Element and text location data
┄┄┄┄┄┄┄┄┄┄┄┄┄┄┄┄┄┄┄┄

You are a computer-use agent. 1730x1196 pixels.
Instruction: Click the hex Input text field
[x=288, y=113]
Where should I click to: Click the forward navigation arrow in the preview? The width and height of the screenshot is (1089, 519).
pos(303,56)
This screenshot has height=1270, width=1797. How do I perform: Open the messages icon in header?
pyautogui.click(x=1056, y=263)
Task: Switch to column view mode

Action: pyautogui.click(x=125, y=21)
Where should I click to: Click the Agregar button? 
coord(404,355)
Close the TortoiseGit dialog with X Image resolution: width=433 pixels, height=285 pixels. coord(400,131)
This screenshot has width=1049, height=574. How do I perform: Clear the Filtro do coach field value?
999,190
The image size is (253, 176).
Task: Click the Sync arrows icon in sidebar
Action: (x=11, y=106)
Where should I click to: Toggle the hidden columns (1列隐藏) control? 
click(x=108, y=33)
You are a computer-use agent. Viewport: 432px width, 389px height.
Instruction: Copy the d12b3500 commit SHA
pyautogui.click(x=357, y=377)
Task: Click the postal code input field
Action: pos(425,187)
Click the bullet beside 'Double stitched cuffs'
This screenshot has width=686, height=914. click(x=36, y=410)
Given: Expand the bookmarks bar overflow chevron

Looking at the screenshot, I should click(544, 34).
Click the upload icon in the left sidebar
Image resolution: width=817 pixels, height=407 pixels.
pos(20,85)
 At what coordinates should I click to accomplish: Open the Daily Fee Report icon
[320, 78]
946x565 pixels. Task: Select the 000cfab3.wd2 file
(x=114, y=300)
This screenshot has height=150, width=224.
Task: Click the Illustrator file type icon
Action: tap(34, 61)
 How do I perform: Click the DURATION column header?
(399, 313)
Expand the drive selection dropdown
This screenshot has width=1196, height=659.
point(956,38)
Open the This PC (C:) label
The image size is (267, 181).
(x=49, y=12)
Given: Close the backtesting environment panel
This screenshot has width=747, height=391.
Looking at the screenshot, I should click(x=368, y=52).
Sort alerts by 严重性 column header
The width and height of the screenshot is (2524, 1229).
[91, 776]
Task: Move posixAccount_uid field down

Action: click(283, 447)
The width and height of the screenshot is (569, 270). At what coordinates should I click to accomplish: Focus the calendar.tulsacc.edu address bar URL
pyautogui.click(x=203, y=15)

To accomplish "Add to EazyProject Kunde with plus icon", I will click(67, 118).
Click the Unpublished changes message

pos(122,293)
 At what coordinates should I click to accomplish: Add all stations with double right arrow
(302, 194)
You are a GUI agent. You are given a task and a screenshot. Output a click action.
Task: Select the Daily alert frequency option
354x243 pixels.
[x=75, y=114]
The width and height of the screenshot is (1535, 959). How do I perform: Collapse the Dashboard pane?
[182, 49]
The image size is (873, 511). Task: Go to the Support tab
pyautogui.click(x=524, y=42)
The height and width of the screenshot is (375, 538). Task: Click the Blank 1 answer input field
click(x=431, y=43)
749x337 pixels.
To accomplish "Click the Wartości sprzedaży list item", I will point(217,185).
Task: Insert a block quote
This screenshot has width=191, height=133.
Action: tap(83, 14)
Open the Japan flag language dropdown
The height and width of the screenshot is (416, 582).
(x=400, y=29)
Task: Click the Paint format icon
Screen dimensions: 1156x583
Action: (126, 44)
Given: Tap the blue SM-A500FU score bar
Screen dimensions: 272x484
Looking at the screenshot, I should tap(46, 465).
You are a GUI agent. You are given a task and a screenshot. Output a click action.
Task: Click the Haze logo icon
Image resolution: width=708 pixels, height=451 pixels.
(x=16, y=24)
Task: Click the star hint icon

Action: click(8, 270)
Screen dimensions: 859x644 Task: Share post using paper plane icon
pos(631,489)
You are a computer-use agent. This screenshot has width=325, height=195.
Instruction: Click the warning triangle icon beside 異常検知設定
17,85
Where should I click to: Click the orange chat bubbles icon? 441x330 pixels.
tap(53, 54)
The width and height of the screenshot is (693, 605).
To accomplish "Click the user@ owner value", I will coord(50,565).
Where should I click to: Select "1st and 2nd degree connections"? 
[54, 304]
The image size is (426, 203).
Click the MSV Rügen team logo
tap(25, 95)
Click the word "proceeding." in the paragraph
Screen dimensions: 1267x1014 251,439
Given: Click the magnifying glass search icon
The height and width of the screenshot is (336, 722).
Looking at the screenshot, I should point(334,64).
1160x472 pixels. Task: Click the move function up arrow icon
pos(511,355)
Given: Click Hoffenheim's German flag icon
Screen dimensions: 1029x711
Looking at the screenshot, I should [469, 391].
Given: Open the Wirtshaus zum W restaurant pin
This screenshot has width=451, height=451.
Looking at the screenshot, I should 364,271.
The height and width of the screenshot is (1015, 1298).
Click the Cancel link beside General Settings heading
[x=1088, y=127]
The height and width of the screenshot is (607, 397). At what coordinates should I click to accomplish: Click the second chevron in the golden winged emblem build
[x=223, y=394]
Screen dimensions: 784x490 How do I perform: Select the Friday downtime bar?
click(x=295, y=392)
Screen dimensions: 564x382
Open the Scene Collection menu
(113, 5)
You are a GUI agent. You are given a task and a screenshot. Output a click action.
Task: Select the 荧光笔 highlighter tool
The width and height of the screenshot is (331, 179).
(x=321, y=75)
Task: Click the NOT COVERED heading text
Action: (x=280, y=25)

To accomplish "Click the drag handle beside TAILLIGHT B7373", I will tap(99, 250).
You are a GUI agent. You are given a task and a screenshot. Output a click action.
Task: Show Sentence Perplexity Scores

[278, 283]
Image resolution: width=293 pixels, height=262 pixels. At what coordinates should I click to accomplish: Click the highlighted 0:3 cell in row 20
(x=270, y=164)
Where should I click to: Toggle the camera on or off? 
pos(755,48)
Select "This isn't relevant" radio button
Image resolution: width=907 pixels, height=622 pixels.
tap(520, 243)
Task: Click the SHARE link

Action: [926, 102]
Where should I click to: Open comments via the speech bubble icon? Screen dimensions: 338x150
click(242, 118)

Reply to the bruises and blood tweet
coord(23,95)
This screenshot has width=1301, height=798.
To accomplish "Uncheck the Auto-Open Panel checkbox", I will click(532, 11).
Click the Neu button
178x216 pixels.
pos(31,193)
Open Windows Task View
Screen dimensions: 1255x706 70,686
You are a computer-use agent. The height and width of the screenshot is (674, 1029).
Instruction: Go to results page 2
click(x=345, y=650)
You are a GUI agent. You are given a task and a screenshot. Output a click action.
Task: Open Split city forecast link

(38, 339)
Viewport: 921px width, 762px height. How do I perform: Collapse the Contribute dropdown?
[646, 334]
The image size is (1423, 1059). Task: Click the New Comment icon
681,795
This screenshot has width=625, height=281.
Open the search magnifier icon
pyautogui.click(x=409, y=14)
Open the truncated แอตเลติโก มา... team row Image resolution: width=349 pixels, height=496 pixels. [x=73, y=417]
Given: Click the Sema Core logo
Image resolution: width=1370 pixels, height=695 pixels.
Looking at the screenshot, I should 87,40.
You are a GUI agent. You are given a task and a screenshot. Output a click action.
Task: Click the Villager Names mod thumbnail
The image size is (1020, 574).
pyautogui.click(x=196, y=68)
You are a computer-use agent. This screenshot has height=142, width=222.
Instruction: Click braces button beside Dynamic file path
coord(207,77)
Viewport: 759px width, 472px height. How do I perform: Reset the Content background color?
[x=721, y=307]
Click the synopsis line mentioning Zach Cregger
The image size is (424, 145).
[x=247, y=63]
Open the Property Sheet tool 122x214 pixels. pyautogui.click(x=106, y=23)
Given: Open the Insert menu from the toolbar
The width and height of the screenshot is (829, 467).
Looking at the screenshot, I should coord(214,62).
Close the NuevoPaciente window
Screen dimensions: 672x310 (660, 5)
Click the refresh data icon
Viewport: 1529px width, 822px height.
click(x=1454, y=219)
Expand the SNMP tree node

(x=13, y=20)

┄┄┄┄┄┄┄┄┄┄┄┄┄┄┄┄┄┄┄┄

Edit the lines starting at the one containing "The image size is (1423, 1059)." and ending at the one containing "Open the Property" so that "magnifier" becomes "magnifying glass", with nothing else changed, and output only those lines.

The image size is (1423, 1059). Task: Click the New Comment icon
681,795
This screenshot has width=625, height=281.
Open the search magnifying glass icon
pyautogui.click(x=409, y=14)
Open the truncated แอตเลติโก มา... team row Image resolution: width=349 pixels, height=496 pixels. [x=73, y=417]
Given: Click the Sema Core logo
Image resolution: width=1370 pixels, height=695 pixels.
Looking at the screenshot, I should 87,40.
You are a GUI agent. You are given a task and a screenshot. Output a click action.
Task: Click the Villager Names mod thumbnail
The image size is (1020, 574).
pyautogui.click(x=196, y=68)
You are a computer-use agent. This screenshot has height=142, width=222.
Instruction: Click braces button beside Dynamic file path
coord(207,77)
Viewport: 759px width, 472px height. How do I perform: Reset the Content background color?
[x=721, y=307]
Click the synopsis line mentioning Zach Cregger
The image size is (424, 145).
[x=247, y=63]
Open the Property Sheet tool 122x214 pixels. pyautogui.click(x=106, y=23)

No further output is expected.